Coming to theatres and VOD tomorrow, Friday, January 23: MANNY
Ryan Moore and Leon Gast’s profile of an unlikely boxing champion bowed at SXSW last year. Other screenings include Toronto’s Reel Asian and Little Rock.
First-time filmmaker Moore benefits from enlisting veteran helmer Gast, no stranger to boxing docs thanks to his Oscar-winning WHEN WE WERE KINGS, to tell the story of champion Manny Pacquiao, a Filipino man who used the sport to climb out of lifelong poverty and onto the world stage. His is a rags-to-riches, Cinderella story, appealing on the surface as archival footage and much too serious narration shows his string of victories, but becomes an inadvertent parody of celebrity as Pacquiao is shown trying earnestly to conquer the worlds of both music stardom and politics, all while still devoting the bulk of his time to the ring. Unfortunately the film doesn’t particularly seem interested in interrogating the intriguing cost or consequences of fame beyond brief suggestions of extramarital trysts or gambling problems, preferring instead to offer up a hagiographic portrait, complete with admiring comments from recognizable admirers like Mark Walhberg and Jeremy Piven. As a result, while Moore and Gast might succeed in introducing an appealing sports figure with a familiar, inspirational backstory to the uninitiated, there’s not much beyond that to make their portrait particularly memorable.

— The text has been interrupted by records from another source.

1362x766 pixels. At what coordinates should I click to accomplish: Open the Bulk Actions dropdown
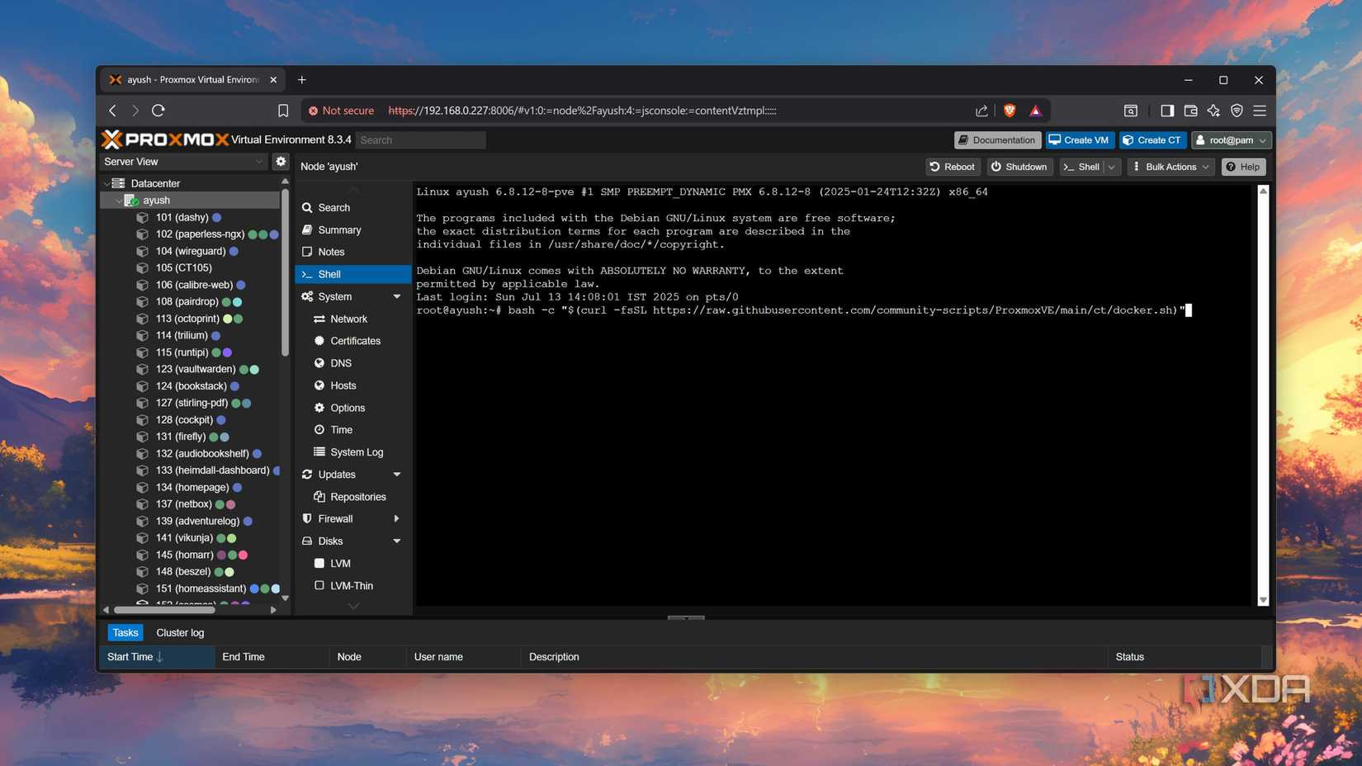[1170, 167]
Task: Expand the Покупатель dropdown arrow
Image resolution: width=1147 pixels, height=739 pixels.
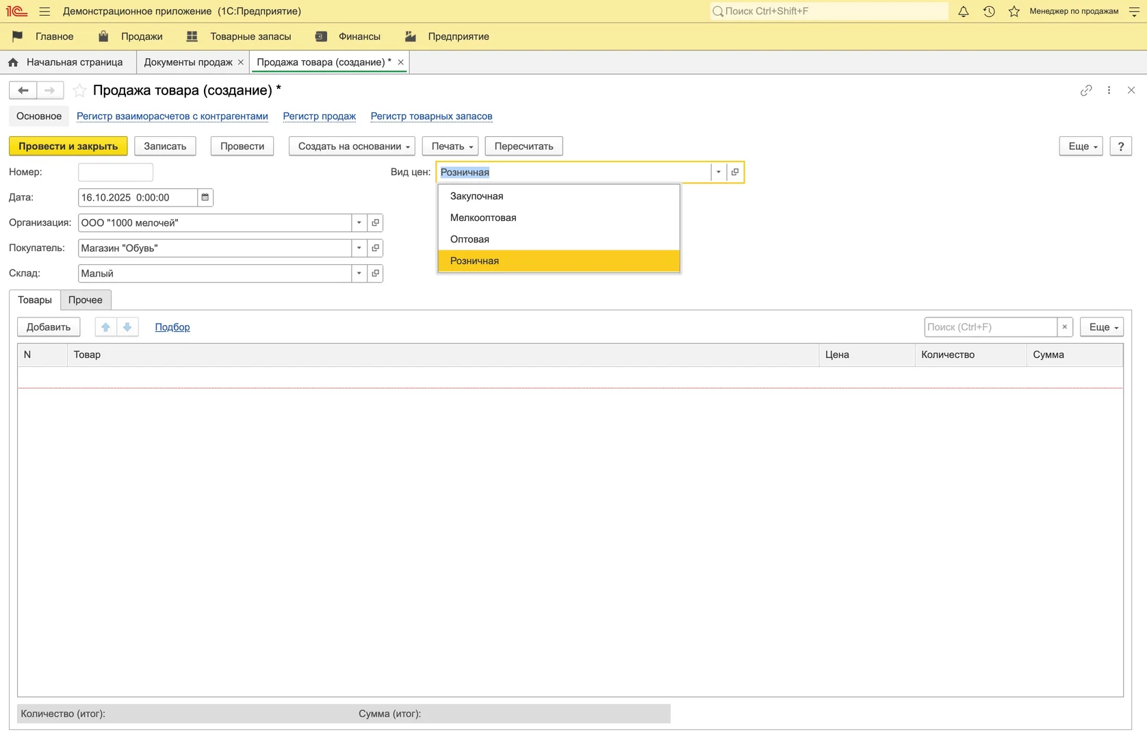Action: click(x=359, y=248)
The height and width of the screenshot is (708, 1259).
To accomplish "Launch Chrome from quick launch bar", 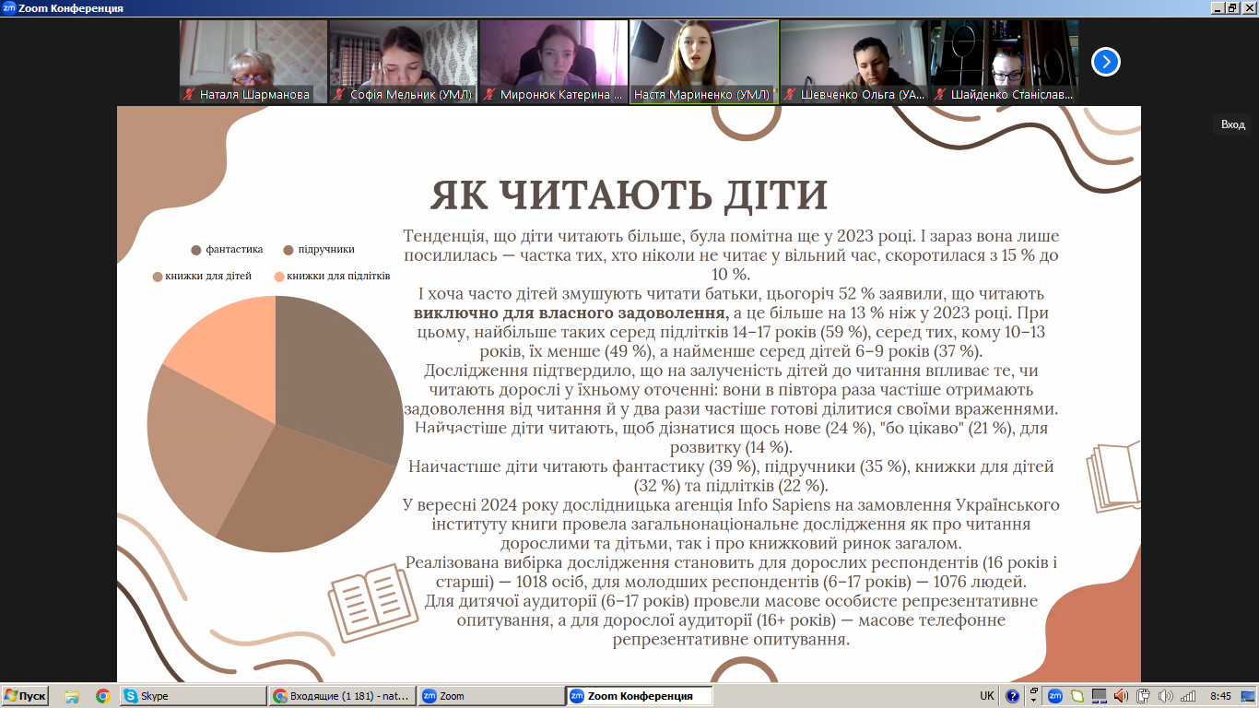I will [102, 696].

New to VOD this week: BEFORE YOU KNOW IT
PJ Raval’s look at the lives of senior gay men had its world premiere at SXSW in 2013. Other festival screenings included IFF Boston, San Francisco, Edinburgh, Lone Star, Cucalorus, Cleveland, Florida, and several LGBT fests, including Inside Out, Outfest, Image Out, Reeling, Image + Nation, and Polari. It now comes to several VOD platforms, including iTunes, Google Play, Vudu, and more, with the assistance of the Sundance Institute’s #ArtistServices program.
I previously wrote about the film upon its theatrical release here.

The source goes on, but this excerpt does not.